- _YOUR INSTRUCTIONS_
Retype the material below, beginning at the line that contains "Screen dimensions: 900x393" and continuing through the end of the material. Leave the pictures out of your copy.

(Collected data entries)
::::::::::
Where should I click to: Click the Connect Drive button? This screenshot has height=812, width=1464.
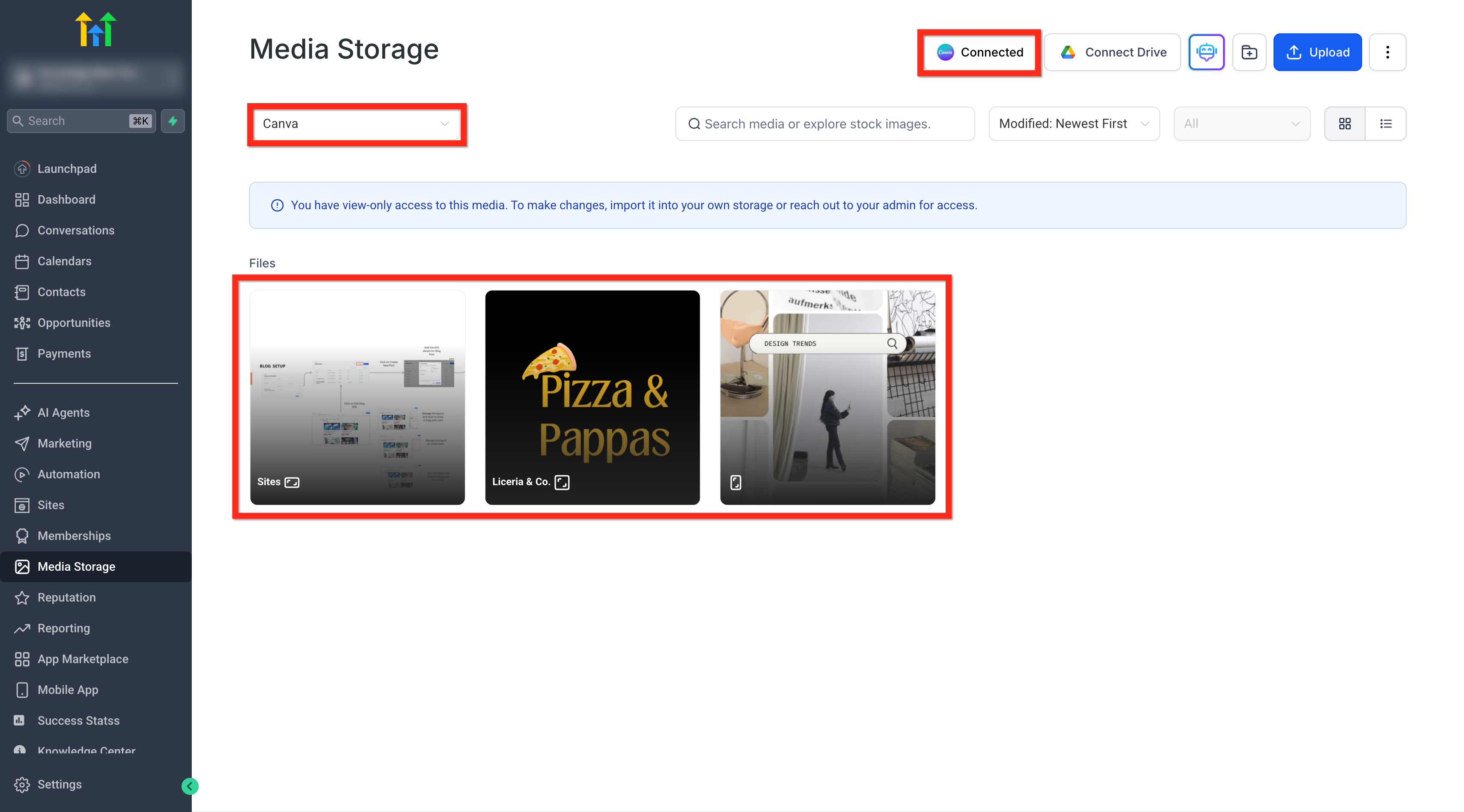click(x=1113, y=52)
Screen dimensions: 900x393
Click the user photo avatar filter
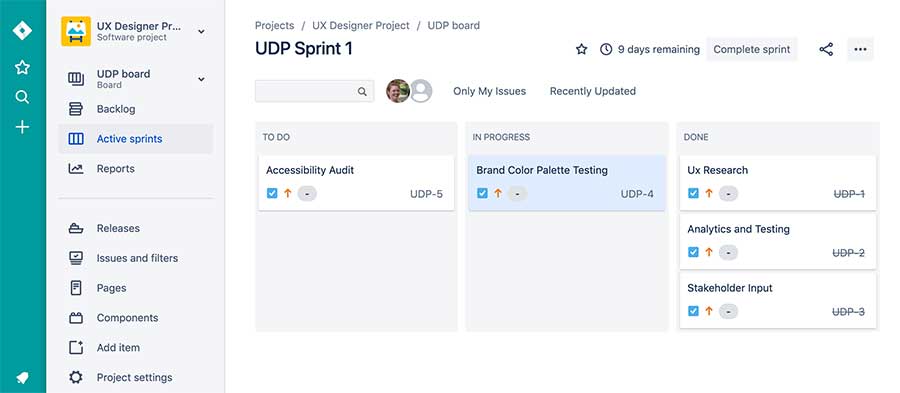tap(398, 91)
::::::::::
- _WRITTEN RESPONSE_
Screen dimensions: 900x393
Click the user photo avatar filter
tap(398, 91)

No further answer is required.